Client App, temporary frame spikes for some reason, especially after window focus-in, MicroProfiler unknown sleep

Channel: zwhitespacecontrol715

Description

image

Not sure, maybe Roblox altered some Fast Flag, but these don’t make sense at all.

That full bar that you see in the image above, happen with no context associated within the MicroProfiler. At least I think. It could happen in any game, but I almost couldn’t ever have these happen in a pure empty Baseplate.

In games where it usually does not happen, after alt-tabbing in and out, there’s a chance that it does happen. This is temporarily, meaning it will stop. But why does it happen?

It is a little bit similar to this issue Docked windows that render Roblox UI can cause frame spikes - Event_::RenderViewUpdate, Perform, Present because alt-tabbing influenced the issue.

That and this issue, are new and they both didn’t use to happen before.
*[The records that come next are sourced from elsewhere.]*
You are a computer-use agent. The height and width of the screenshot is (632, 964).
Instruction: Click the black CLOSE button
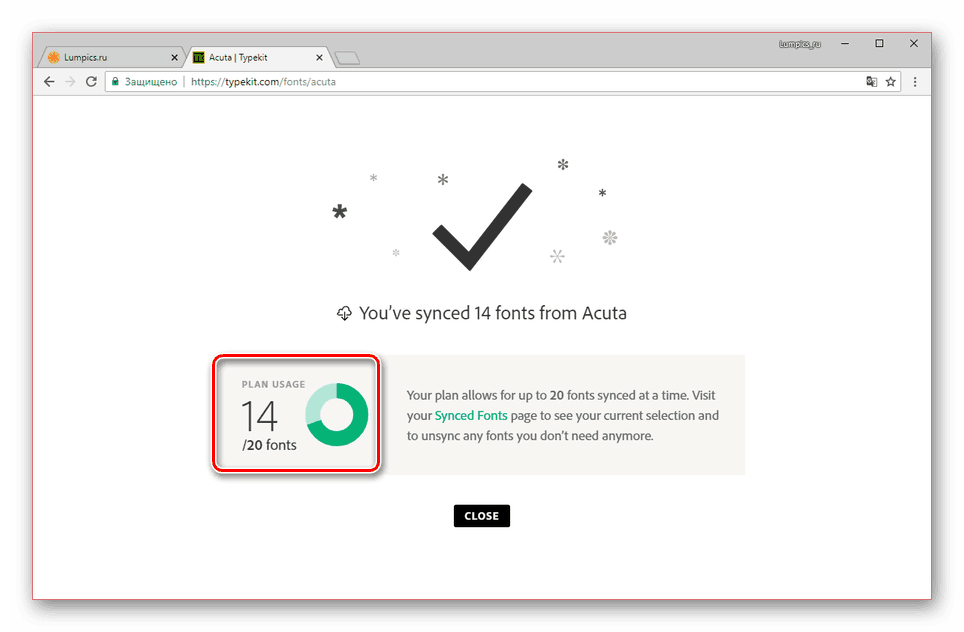481,516
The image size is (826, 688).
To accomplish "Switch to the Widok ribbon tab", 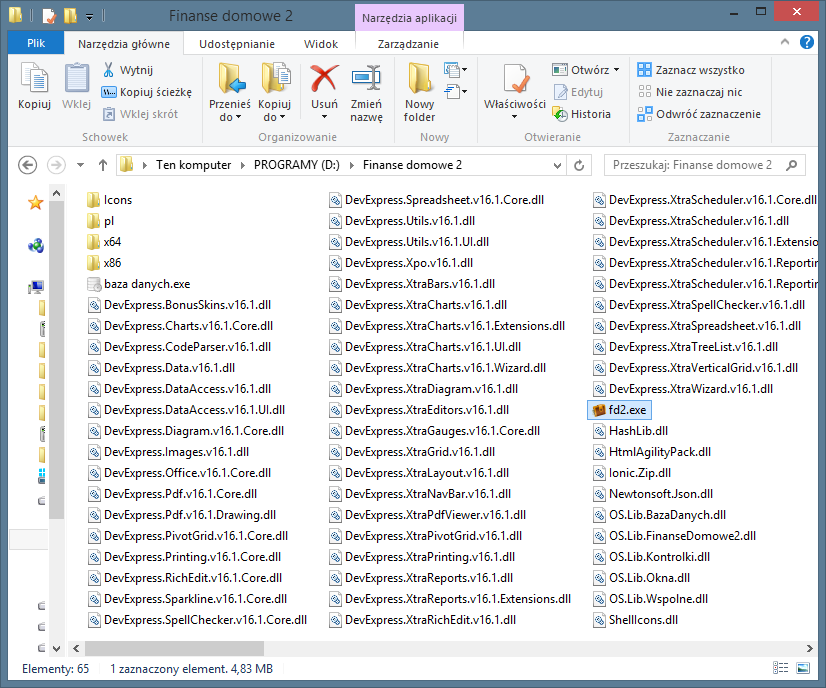I will pyautogui.click(x=321, y=44).
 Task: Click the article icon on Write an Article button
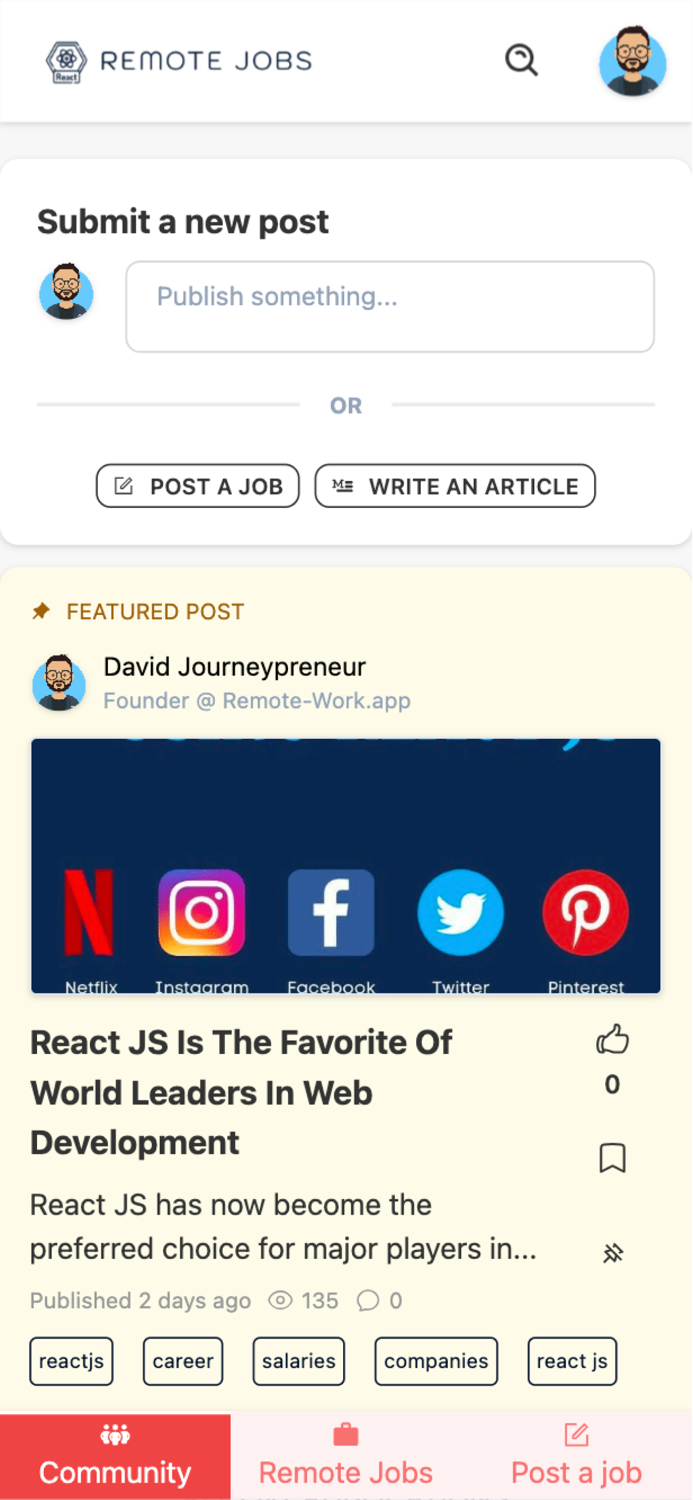[x=341, y=486]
Note: Normally, when alt-tabbing Roblox will always spike because the window isn’t focused, until you’re focused back in. The images above DO NOT show the spikes that happen while alt-tabbed. It shows after focusing back in, into the window. The spikes that happen above are caused by something else.

 

Re-production Steps

I have attached logs in the private message.

  • Windows
  • Most likely depends on hardware.
  • You alt-tab in any game, such as DOORS
  • Then you alt tab back into the game

Note, that DOORS by default doesn’t cause spikes, so when the method above causes these to happen, it doesn’t make sense.

Expected Result

I expected the MicroProfiler giving more clues on why these happen. And these shouldn’t happen in the first place, this didn’t use to be an issue before.

Actual Result

When you focus back in, everything seems to appear fine. No spikes. However, a few seconds afterwards these spikes happen. It seems to happen way more in games that already spike by a certain amount of time.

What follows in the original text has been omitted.